[Saved data entries]

Segment Open

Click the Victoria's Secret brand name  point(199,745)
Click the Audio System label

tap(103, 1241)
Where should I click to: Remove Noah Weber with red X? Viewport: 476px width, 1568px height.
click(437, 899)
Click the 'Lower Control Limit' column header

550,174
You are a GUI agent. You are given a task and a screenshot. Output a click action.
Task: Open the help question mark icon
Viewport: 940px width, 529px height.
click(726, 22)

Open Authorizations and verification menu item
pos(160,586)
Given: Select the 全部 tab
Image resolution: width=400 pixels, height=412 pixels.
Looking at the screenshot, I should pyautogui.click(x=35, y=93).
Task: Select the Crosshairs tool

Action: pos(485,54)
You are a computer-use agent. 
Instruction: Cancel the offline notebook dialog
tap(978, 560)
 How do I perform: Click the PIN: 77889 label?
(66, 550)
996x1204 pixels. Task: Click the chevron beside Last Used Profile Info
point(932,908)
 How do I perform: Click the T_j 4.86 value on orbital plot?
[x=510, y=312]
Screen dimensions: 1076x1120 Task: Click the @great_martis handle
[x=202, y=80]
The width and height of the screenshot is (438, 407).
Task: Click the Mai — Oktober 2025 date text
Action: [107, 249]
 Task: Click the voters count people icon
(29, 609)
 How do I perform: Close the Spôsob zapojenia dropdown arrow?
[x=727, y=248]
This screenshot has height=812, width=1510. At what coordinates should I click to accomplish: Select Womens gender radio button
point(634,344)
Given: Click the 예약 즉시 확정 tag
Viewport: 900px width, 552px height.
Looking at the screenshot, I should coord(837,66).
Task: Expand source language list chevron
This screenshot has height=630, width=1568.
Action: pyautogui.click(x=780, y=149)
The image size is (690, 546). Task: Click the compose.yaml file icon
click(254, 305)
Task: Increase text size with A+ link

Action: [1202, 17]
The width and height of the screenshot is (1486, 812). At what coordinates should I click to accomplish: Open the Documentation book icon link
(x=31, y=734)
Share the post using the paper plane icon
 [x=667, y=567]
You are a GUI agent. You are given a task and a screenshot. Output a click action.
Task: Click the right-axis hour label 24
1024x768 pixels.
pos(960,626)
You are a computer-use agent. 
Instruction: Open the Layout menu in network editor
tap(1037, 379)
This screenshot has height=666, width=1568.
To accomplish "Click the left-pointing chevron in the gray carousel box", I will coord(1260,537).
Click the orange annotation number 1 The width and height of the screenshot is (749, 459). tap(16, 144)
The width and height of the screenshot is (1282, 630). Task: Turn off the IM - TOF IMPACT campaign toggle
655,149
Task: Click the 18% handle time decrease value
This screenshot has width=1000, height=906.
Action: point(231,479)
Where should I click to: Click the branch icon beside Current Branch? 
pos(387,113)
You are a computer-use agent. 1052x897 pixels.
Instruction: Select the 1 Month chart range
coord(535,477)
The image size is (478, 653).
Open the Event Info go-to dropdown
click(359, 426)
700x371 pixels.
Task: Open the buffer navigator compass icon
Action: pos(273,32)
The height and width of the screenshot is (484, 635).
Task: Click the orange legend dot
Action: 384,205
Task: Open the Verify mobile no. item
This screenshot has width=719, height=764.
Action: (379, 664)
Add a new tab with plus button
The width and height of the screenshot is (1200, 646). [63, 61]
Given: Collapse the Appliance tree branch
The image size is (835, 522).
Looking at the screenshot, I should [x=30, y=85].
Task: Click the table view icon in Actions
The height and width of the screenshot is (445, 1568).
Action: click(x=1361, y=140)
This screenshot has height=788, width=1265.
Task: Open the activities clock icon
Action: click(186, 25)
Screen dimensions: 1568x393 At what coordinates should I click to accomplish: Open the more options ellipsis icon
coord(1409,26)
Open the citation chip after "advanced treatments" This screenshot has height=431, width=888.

Segment Closed

Top to bottom, the records above must be output exactly.

■ Solved problem
Click the Victoria's Secret brand name  point(199,745)
Click the Audio System label

tap(103, 1241)
Where should I click to: Remove Noah Weber with red X? Viewport: 476px width, 1568px height.
click(437, 899)
Click the 'Lower Control Limit' column header

550,174
You are a GUI agent. You are given a task and a screenshot. Output a click action.
Task: Open the help question mark icon
Viewport: 940px width, 529px height.
click(726, 22)

Open Authorizations and verification menu item
pos(160,586)
Given: Select the 全部 tab
Image resolution: width=400 pixels, height=412 pixels.
Looking at the screenshot, I should pyautogui.click(x=35, y=93).
Task: Select the Crosshairs tool

Action: pos(485,54)
You are a computer-use agent. 
Instruction: Cancel the offline notebook dialog
tap(978, 560)
 How do I perform: Click the PIN: 77889 label?
(66, 550)
996x1204 pixels. Task: Click the chevron beside Last Used Profile Info
point(932,908)
 How do I perform: Click the T_j 4.86 value on orbital plot?
[x=510, y=312]
Screen dimensions: 1076x1120 Task: Click the @great_martis handle
[x=202, y=80]
The width and height of the screenshot is (438, 407).
Task: Click the Mai — Oktober 2025 date text
Action: [107, 249]
 Task: Click the voters count people icon
(29, 609)
 How do I perform: Close the Spôsob zapojenia dropdown arrow?
[x=727, y=248]
This screenshot has height=812, width=1510. At what coordinates should I click to accomplish: Select Womens gender radio button
point(634,344)
Given: Click the 예약 즉시 확정 tag
Viewport: 900px width, 552px height.
Looking at the screenshot, I should coord(837,66).
Task: Expand source language list chevron
This screenshot has height=630, width=1568.
Action: pyautogui.click(x=780, y=149)
The image size is (690, 546). Task: Click the compose.yaml file icon
click(254, 305)
Task: Increase text size with A+ link

Action: [1202, 17]
The width and height of the screenshot is (1486, 812). At what coordinates should I click to accomplish: Open the Documentation book icon link
(x=31, y=734)
Share the post using the paper plane icon
 [x=667, y=567]
You are a GUI agent. You are given a task and a screenshot. Output a click action.
Task: Click the right-axis hour label 24
1024x768 pixels.
pos(960,626)
You are a computer-use agent. 
Instruction: Open the Layout menu in network editor
tap(1037, 379)
This screenshot has height=666, width=1568.
To accomplish "Click the left-pointing chevron in the gray carousel box", I will coord(1260,537).
Click the orange annotation number 1 The width and height of the screenshot is (749, 459). tap(16, 144)
The width and height of the screenshot is (1282, 630). Task: Turn off the IM - TOF IMPACT campaign toggle
655,149
Task: Click the 18% handle time decrease value
This screenshot has width=1000, height=906.
Action: point(231,479)
Where should I click to: Click the branch icon beside Current Branch? 
pos(387,113)
You are a computer-use agent. 1052x897 pixels.
Instruction: Select the 1 Month chart range
coord(535,477)
The image size is (478, 653).
Open the Event Info go-to dropdown
click(359, 426)
700x371 pixels.
Task: Open the buffer navigator compass icon
Action: pos(273,32)
The height and width of the screenshot is (484, 635).
Task: Click the orange legend dot
Action: 384,205
Task: Open the Verify mobile no. item
This screenshot has width=719, height=764.
Action: (379, 664)
Add a new tab with plus button
The width and height of the screenshot is (1200, 646). [63, 61]
Given: Collapse the Appliance tree branch
The image size is (835, 522).
Looking at the screenshot, I should [x=30, y=85].
Task: Click the table view icon in Actions
The height and width of the screenshot is (445, 1568).
Action: click(x=1361, y=140)
This screenshot has height=788, width=1265.
Task: Open the activities clock icon
Action: click(186, 25)
Screen dimensions: 1568x393 At what coordinates should I click to accomplish: Open the more options ellipsis icon
coord(1409,26)
Open the citation chip after "advanced treatments" This screenshot has height=431, width=888.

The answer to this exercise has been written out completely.